I certainly didn’t agree with all the people in the crowd, some of whom were wearing T-shirts with slogans I couldn’t support.
Nevertheless, it is worth celebrating that we live in a country where we are free to gather, to protest, to pray and to express our opinions publicly. That is not the experience of those who have left their homeland seeking sanctuary.
These issues were social and moral issues long before they became political issues. The prophet Zechariah put it this way, “Administer true justice; show mercy and compassion to one another. Do not oppress the widow or the fatherless, the foreigner or the poor.” Jesus called his followers to be light, salt and yeast.
So whether the conversation is about asylum seekers, coal seam gas or casino licences Christians can speak up for justice. We can influence the tone of the debates by not simply demonising the opponents. In addition we can be careful about the language we use because it shapes our thinking.
In the late 1970s and early 1980s when I was enjoying my free university education, I read a book by Jacques Ellul titled, Propaganda: the Formation of Men’s Attitudes.
Ellul was a philosopher, historian and theologian influenced by the writings of socialist Karl Marx and two theologians Søren Kierkegaard and Karl Barth. Interesting mixture. He had a dramatic conversion and joined the Reformed Church of France. He continued to comment on social issues throughout his life.

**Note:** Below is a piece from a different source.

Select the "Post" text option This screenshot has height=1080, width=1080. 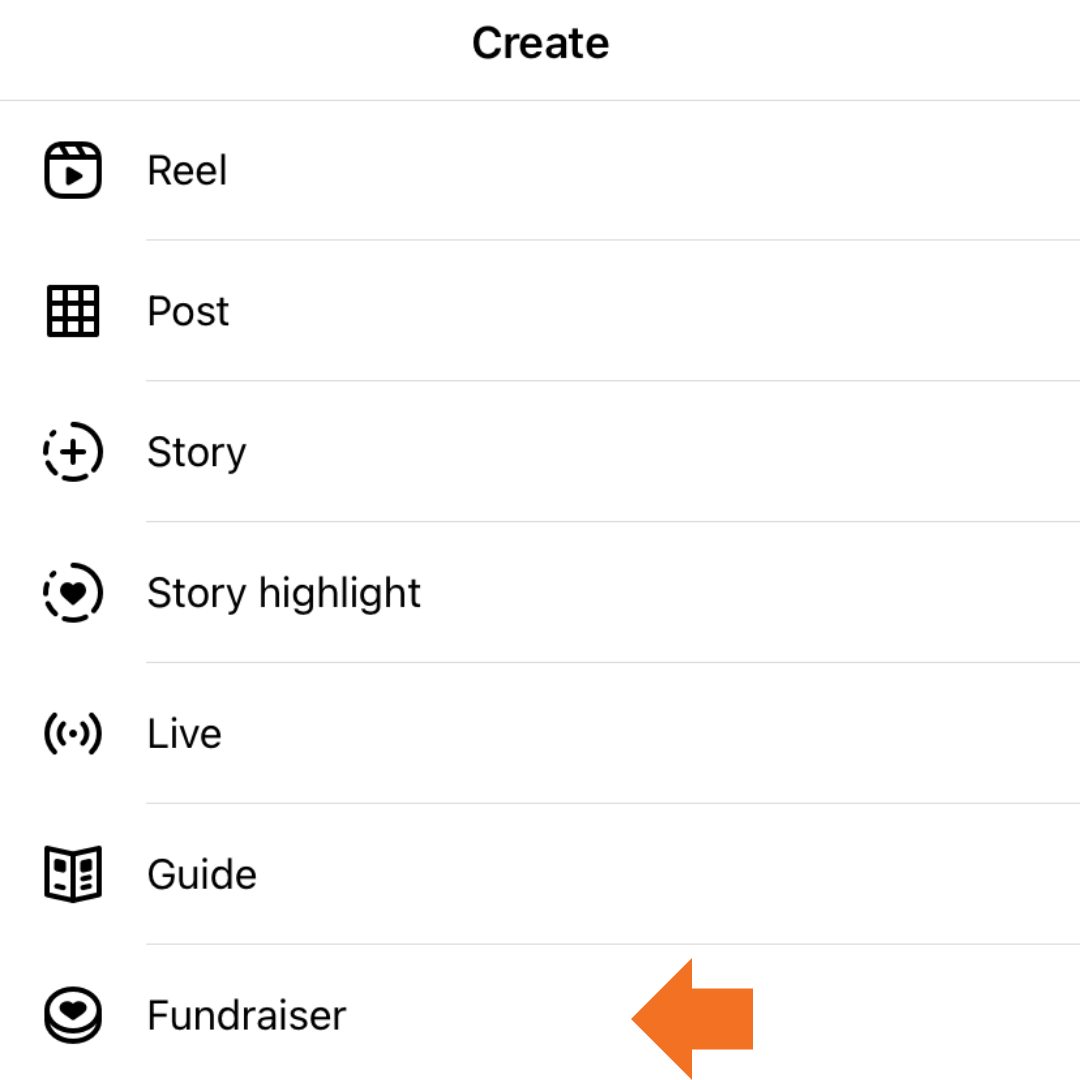pos(188,311)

Some writers make the distinction between the personal gospel and the social gospel. For Ellul, his encounter with the personal gospel spurred him on to pursue the social gospel. My journey of faith began as a very personal one as I committed my life to Christ. Along the way I have continued to invite others into that same relationship, but I have also felt stirred by the Spirit to work for justice in the public sphere.
The position of moderator provides a platform from which to speak into the public sphere and it is a great privilege, but I also miss the opportunities in congregational life to witness Jesus changing lives and transforming community.
Rev Billy Graham illustrates one who emphasised the personal gospel, while Rev Martin Luther King Jnr characterises those who have emphasised the social gospel. Loren Mead, writer of Transforming Congregations for the Future, describes them both as evangelical giants. The richness of the Uniting Church is reflected in the many ways that people choose to live out and give voice to their relationship with Christ.